Liberties gallery goes global to get out of a jam

“Making the place profitable after all of this is going to be a hard one.” The owners of Jam Art Factory on Patrick Street tell The Liberty about their plans for the future. 

Jam Art Factory, an art gallery and eclectic store set in the old Ivy Trust building on Patrick Street, is owned by brothers Mark and John Haybyrne, who opened its doors in 2011.

“It was around the time of the recession that my brother, John, had just been let go of his job,” Mark Haybyrne of Jam Art Factory says. “I had started doing a bit of painting and we just decided to go for this space.”

The opportunity arose when a relative of the brothers pulled out of renting the space at the last minute. As soon as they signed the deal, the pair began quickly working on transforming the old building into a creative space for independent Irish artists and within two weeks they were open.  

Jam Art Factory, Patrick Street. Photo Credit Mark Haybyrne 

What originally started as an art gallery that sold canvas paintings was quickly reshaped as a store that focused on original digital designs and prints – more suitable for the tourists who called in on the way on visits to the cathedrals up and down the street.

“For people to bring paintings back to, say America, is going to be much harder than bringing back a print – the artist still signed the print and there were many limited edition pieces,” explains Haybyrne.

“It was a big shock to the system”

Mark Haybyrne on the pandemic closing their doors

“It was a big shock to the system” when the pandemic hit last March and the brothers were forced to close the doors to Jam Art Factory and its sister store in Temple Bar.

The lack of tourism in the area, once they are allowed to reopen, is a real worry to the owners. “We even noticed, at Christmas time, a huge drop in the number of people compared to the years before. Making the place profitable after all this is going to be a hard one,” says Haybyrne.  

According to a survey conducted by Red C 83% of Irish consumers believe they can help the local economy by buying guaranteed Irish brands, whilst 63% said they prefer to buy guaranteed Irish brands from local businesses during this time.
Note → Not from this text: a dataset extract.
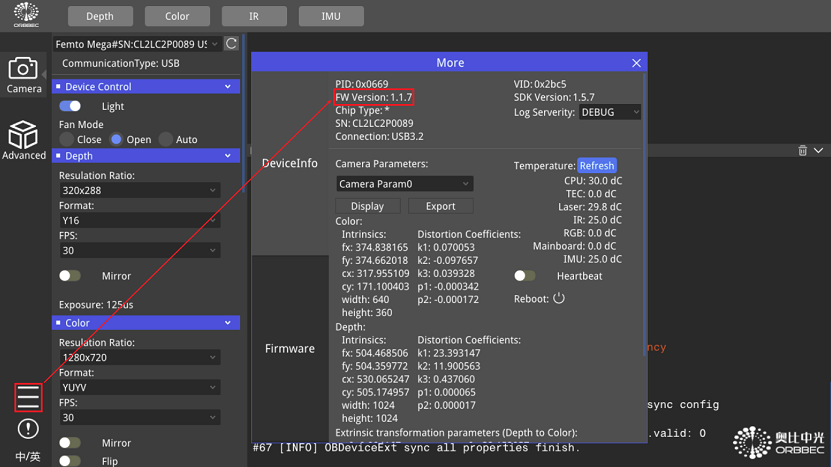
Task: Refresh the device list icon
Action: tap(231, 44)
This statistic materialised for Haybyrne when the business “received some really lovely messages of support from people, mainly posting on our Facebook page.”

So what’s in store for this store? The brothers have been busy and are currently launching a new website CrossTownPrints. The new venture aims to take on 10 international cities and artists, such as Fuchsia Macaree and Izzie Creates.  

A percentage of all sales through CrossTownPrints go towards a charity that aims to improve the area. For example, with the New York project, “5% of all the sales we make will go back into funding an art programme for inner city kids” says Haybyrne.  

The next city that CrossTownPrints is looking to capture is Madrid. When asked about the recruitment procedure, social media seemed to be the number one go-to.

Instagram is a great way to reach out to people,” said Haybyrne. Another successful way to find new people and introduce them to the project is through artists’ recommendations.  

The main barrier is language: “It’s a slow process but that it’s fun trying to navigate our way through all of that, ultimately it leads to new professional relationships.” 

The brothers hope to welcome back the residents of Dublin and indeed, the world. They say they have discovered artists over the last year whom they look forward to showcasing in person.